Terminix and kid’s museums seem like an odd combination at first. But upon closer inspection (pun intended), they’re a perfect pair. Most kids are fascinated by bugs. And, where there are children, there are family decision-makers. On the heels of a successful museum tour started in 2008, Terminix has hit the road again this year with the help of a new technology. Thanks to touch-based photo activation, the company has been able to reduce its staff, cut costs and increase consumer throughput during high volume days, like Saturdays, when it churns out an average of 400 photos in eight hours.
“It’s cut down the staff, which helped financially,” says Valerie Sherman, vp-communications at Terminix, who handles the program. “It’s made the exhibit more interactive and efficient, which provides a valuable service to our guests. Now, their data can be captured quickly and easily and shared.”
Dubbed Harry’s Big Adventure: My Bug World, the tour sprung from Terminix’s presenting sponsorship in 2008 of the grand opening of the New Orleans-based Audubon Insectarium, the only insect museum in the country (Harry is a Chinese praying mantis and the tour’s mascot). From there, Terminix decided it wanted to further educate consumers about the role insects play in our environment, as well as the value of ridding them from our homes. So, it went on a week long tour to science museums and children’s centers from Memphis to New Orleans where it introduced Harry to the public for the first time. The tour included an insect petting zoo and a bug chef who whipped up specialties like scorpion scaloppini and cricket orzo (sounds gross, but the kids loved it).
Happy with the results, Terminix hit the road for an additional three weeks visiting museums across the southeast with more activities like roach races and cricket spitting contests.

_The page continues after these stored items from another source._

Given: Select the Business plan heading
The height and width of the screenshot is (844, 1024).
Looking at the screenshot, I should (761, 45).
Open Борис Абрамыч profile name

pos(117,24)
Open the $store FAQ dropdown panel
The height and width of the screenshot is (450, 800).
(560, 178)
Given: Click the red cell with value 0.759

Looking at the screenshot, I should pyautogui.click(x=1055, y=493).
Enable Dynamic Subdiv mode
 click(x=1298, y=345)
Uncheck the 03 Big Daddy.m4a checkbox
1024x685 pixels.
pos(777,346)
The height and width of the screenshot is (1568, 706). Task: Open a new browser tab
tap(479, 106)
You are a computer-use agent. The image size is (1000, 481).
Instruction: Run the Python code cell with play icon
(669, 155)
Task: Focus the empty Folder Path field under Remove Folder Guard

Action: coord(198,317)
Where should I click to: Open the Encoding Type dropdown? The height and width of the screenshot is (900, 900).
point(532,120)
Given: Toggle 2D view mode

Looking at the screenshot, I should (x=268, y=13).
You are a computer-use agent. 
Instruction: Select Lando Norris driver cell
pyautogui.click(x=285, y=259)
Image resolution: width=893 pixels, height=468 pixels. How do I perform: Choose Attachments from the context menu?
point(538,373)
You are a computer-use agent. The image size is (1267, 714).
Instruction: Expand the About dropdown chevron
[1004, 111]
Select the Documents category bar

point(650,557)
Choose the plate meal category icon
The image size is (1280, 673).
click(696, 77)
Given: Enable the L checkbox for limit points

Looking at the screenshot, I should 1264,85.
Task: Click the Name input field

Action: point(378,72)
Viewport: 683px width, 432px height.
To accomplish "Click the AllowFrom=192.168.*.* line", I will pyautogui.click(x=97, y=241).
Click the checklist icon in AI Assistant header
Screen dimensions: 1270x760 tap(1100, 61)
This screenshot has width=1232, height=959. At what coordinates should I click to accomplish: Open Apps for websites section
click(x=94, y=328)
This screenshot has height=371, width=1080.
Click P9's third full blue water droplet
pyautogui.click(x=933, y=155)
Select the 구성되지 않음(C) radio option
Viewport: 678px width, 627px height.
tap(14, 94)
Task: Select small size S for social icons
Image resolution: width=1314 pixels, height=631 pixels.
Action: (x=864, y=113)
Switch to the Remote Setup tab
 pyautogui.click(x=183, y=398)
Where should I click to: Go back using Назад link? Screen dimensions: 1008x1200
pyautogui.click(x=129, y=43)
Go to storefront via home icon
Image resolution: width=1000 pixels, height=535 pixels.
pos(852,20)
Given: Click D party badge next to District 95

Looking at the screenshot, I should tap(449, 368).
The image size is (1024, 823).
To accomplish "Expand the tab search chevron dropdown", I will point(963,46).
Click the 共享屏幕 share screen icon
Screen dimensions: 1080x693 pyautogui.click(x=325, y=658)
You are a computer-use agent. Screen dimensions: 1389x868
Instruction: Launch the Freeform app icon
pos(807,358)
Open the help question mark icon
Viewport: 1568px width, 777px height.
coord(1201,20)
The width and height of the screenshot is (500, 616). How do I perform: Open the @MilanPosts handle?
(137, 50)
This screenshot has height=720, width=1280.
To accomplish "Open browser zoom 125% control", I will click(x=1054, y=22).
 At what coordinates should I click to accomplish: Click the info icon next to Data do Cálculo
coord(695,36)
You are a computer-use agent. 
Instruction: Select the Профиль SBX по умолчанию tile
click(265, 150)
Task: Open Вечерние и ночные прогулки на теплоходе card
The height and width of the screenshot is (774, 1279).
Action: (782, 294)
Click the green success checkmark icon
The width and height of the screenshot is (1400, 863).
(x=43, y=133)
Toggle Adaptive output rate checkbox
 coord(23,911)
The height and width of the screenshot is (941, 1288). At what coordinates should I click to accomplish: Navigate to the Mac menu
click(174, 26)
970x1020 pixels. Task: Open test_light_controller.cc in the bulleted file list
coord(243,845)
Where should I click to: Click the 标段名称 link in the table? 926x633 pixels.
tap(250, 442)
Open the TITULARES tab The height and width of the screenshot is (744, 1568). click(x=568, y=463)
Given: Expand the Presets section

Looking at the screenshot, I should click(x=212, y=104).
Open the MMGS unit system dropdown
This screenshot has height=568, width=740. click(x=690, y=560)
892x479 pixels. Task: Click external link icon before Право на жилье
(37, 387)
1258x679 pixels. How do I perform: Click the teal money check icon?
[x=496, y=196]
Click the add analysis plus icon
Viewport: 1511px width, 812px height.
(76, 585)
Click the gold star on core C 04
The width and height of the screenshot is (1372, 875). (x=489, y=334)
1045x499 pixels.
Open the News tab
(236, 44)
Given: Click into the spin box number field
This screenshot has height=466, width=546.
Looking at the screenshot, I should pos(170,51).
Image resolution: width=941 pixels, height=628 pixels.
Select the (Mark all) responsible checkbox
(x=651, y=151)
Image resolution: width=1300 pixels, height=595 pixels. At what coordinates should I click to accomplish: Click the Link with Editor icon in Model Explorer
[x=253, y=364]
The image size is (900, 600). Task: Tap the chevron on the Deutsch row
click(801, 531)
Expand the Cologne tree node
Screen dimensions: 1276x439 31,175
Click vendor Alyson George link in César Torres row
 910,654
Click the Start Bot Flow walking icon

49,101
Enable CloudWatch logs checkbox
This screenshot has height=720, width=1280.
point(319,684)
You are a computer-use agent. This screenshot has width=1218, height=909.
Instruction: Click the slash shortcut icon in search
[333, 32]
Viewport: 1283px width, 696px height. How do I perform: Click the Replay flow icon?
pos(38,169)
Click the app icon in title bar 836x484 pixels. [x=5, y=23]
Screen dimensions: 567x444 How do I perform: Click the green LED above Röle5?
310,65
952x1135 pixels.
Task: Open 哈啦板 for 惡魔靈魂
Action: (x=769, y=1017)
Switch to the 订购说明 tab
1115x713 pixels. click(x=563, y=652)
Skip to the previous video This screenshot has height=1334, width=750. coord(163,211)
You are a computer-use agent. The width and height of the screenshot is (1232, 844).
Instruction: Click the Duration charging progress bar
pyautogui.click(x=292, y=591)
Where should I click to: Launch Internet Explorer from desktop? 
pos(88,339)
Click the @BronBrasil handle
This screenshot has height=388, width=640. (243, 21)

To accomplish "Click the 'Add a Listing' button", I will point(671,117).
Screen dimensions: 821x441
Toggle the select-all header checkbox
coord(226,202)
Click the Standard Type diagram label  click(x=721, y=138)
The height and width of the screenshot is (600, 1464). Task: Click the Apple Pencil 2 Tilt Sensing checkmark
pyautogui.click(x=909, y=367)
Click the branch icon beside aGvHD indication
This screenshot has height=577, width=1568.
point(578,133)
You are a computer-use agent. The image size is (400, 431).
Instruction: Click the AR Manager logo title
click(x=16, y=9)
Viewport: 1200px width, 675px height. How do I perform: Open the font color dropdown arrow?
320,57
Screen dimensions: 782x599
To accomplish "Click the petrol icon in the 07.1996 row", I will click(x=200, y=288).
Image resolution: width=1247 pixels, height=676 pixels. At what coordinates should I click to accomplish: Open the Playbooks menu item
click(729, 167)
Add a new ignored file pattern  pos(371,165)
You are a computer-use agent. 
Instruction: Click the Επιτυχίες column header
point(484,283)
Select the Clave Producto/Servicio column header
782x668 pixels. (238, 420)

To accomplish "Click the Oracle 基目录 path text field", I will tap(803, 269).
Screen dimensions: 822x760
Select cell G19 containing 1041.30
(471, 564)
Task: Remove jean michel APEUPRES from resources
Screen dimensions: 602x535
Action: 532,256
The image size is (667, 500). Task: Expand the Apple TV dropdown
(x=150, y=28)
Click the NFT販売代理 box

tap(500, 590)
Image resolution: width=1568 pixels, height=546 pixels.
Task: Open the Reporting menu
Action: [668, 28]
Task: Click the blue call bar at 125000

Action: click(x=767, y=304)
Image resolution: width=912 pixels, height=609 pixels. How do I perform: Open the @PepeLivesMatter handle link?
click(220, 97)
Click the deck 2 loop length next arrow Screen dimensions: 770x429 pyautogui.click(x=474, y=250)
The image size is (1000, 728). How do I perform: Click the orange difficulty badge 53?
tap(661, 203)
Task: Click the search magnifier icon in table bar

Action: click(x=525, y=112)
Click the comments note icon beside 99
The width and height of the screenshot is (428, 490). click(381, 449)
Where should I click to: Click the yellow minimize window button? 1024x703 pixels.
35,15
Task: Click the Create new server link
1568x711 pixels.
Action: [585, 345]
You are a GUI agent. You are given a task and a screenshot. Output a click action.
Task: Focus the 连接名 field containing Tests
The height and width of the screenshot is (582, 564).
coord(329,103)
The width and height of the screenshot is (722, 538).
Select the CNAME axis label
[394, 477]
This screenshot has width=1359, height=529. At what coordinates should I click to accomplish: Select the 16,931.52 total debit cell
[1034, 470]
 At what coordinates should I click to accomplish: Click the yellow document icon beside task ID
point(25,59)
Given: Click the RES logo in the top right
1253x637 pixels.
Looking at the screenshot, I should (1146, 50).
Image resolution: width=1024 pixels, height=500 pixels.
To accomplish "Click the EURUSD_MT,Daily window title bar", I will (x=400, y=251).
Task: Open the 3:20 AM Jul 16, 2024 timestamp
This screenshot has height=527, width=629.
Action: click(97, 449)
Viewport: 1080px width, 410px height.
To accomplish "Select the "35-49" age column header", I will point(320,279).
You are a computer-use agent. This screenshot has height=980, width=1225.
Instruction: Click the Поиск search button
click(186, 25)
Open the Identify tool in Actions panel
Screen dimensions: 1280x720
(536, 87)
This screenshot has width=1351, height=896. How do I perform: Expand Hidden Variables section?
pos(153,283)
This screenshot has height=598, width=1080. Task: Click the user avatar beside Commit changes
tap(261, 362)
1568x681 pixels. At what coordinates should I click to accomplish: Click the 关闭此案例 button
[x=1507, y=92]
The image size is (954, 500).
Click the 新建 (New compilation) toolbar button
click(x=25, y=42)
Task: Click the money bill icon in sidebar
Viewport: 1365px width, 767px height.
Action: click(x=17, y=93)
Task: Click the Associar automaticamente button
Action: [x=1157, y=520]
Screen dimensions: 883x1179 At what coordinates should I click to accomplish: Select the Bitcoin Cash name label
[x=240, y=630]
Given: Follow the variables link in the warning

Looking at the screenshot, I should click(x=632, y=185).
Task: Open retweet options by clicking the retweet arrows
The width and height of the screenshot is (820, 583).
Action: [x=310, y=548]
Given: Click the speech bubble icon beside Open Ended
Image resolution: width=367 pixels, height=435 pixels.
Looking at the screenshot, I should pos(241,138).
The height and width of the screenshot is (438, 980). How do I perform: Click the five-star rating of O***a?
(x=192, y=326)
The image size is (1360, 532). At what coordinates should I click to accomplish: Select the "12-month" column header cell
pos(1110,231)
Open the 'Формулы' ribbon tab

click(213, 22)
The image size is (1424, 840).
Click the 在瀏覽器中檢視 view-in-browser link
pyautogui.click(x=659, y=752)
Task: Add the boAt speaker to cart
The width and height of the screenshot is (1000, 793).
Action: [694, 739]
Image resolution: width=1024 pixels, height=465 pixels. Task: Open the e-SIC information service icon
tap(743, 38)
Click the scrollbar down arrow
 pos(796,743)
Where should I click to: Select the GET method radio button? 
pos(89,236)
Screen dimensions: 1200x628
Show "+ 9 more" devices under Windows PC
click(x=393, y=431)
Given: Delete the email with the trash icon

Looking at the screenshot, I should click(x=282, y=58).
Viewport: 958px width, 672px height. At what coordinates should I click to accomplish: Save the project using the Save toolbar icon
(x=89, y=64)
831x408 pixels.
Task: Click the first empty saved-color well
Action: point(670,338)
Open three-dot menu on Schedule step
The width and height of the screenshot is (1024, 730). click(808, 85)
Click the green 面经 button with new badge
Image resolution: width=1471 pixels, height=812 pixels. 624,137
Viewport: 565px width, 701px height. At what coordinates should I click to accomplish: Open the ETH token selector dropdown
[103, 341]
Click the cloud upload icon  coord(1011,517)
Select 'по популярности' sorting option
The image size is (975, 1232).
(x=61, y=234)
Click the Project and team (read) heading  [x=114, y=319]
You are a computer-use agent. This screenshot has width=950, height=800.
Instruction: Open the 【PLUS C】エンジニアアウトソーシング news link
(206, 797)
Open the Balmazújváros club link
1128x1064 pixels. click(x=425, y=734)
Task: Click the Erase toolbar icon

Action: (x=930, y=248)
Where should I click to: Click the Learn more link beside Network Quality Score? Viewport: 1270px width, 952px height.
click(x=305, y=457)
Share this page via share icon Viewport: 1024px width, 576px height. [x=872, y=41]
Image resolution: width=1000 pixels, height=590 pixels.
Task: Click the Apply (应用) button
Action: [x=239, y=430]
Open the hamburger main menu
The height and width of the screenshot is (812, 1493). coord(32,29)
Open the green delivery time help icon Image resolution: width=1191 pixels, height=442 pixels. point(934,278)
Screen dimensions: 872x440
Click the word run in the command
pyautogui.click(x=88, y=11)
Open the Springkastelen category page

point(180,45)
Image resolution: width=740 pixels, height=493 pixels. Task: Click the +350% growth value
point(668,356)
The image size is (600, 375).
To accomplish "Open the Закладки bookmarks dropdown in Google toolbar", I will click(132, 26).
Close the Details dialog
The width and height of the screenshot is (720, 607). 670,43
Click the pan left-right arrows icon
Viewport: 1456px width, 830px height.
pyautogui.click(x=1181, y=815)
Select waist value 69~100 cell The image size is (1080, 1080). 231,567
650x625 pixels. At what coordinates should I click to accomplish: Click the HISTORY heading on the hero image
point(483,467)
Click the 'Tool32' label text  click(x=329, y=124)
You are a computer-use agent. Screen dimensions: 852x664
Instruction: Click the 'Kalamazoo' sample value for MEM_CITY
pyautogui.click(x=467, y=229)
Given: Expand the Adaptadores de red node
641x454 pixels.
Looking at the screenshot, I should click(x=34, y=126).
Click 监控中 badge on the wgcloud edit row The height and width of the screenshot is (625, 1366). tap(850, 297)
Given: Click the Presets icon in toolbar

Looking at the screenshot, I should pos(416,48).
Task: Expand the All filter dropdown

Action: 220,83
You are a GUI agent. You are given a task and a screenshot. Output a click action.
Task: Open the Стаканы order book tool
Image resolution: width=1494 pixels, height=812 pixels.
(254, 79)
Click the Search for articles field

To continue generating customer leads, Terminix embellished the tour creating a 3,500-square-foot mobile insect museum launched on Feb. 12 and on reserve for four months at the Memphis Children’s Museum with negotiations for stops in Arkansas, California and Texas.
The new tour retains most of the original tour’s elements, but has added interactive bug habitats like forests, meadows, water and more. There’s a model home where kids can go in and put on a Terminix technician’s jacket and hard hat, take a clipboard and inspect the home for pests, like roaches under the sink and spiders in the corners. For data collection, Terminix uses a self-serve touch-based photo kiosk with different “Harry” themed backdrop options. After picking their backdrop, visitors stand in front of the camera and pose during the countdown before the photo is taken. Families preview and adjust the photo before printing, emailing it to themselves or sharing it on Facebook, MySpace and Twitter. Once they retrieve the photo on a Terminix branded microsite (2,000 have been taken so far) they are asked to fill out a survey and opt in to receive a free home inspection. A second touch-based kiosk with promo materials is on hand to collect data from those that don’t want to take a picture (Agency: Smash Experiential, Memphis; Photo Activation: Catch the Moment, Houston). The tour also drives families to harrysbigadventure.com to read Harry’s blog, play games and activities, find curriculum guides and request a free classroom visit by a Terminix entomologist and an insect petting zoo.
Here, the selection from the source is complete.